From the feedback I have received over the years, I believe society needs awareness and conversations that encourage true understanding and a safe space to express our fears, experiences and especially victories, making this part of the norm and not something to be hidden in the shadows. As you can tell there are many layers to chronic illness, not just the disease itself.
We are far deeper and more complex than one thing that is happening to us. We are a beautiful combination of all the light and the dark, the limitations and the power, the circumstances that chip away at our identity, and those battles that reveal us as warriors! We are able to harness the energy from everything that is given us and wear it proudly, not just as survivors but as people who thrive in a world with color, life and magic! I Am The Sick Girl. I am also the social butterfly. The dancing queen and the woman who cannot bear weight on her feet. The woman who loves and lives with passion, and the woman who has shattered and rebuilt herself. The girl who gets giddy about simple things. The woman who believes deeply in love and romance. I am both girl and woman, sensitive and frightened, compassionate and struggling, joyful and depressed, broken and kind. I am light, magic and beauty, because that is how I choose to see the world. Mostly I am grateful. For every experience, every emotion, every fiber of life that is woven through my soul to make me who I am.
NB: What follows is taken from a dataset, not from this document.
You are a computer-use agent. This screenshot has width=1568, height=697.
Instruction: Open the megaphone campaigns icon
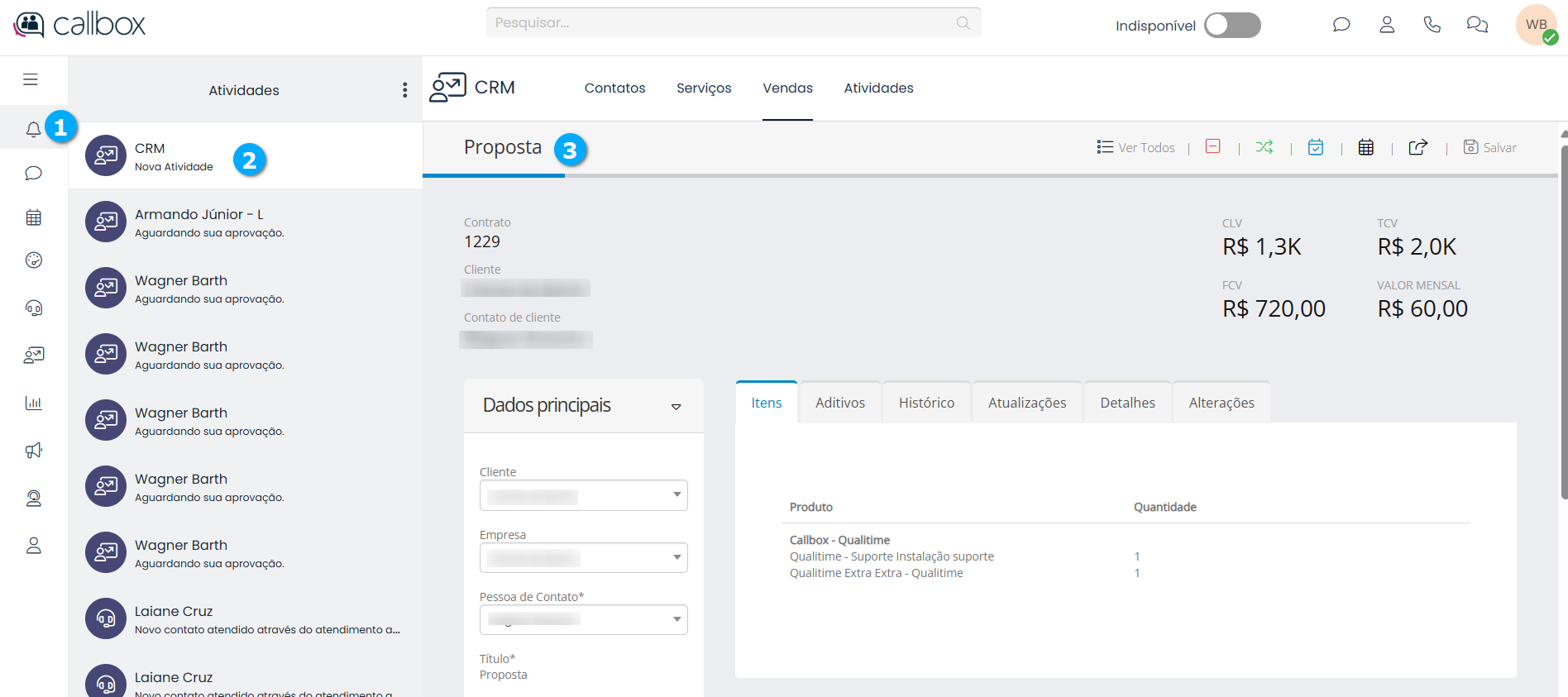tap(34, 451)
This has taken me weeks to talk about, and finally, finally I am turning a corner, and the words just came. And with everything in me I am here to tell anyone out there who is struggling that I see you. I hear you. You are whole, even under the weight of your despondency. It is in the sharing that we see our collective humanity, as we shine a light on our humanness, suffering and our frailties. There are fewer things more empowering in this world than bringing our perceived brokenness to the forefront not to say I am bad, I am shamed or I am damaged, but to say, I Am Here, vulnerable, uncertain and scared, in the abyss of my own suffering, and I recognize you, out there, doing the same. My vow to you is this…
You are not and will never be alone in this world as long as I have a voice.
Beautiful insight once again love…
… by the way….
I’ll be your net!
Thank you babe for always supporting and encouraging me forward.
When I read this I could relate on so many levels. I love that you allow yourself to be vulnerable and exposed but you’re not complaining or trying to gain sympathy. You’re just sharing your reality and the way you are sharing I think it reaches into the reader’s heart and soul and connects them to you in a powerful way. It is your gift, I am sure one of many and I find myself emotional after I read your scribbles. Thank you for sharing. It feeds me in ways unavailable by other means.❤
Sweet Kristi, thank you, from my heart for sharing your insight and feelings with me. It is truly a gift to know that my words and the way I express them resonate with you on an emotional level. This is such a lovely compliment. I appreciate you.
You live and love intensely, and are much loved in return. Without that, you probably wouldn’t get out of bed I’m sure. I admire your grit and tenacity!
Now, here’s a question from a frustrated Jewish (non) doctor: Are you still drinking wine or any other imbiberies? If so, STOP. Red wine beats me up; knocks my body for a loop.
Love Ya! 😻 Chuck & Jan
I also read your Scribbles……….they inspire me. I hope my Sweet Karrie reads them and feels the strength in your words.
Thank you Joyce, for your thoughtful, beautiful response. So glad it resonates with you, and yes, hope it inspires others.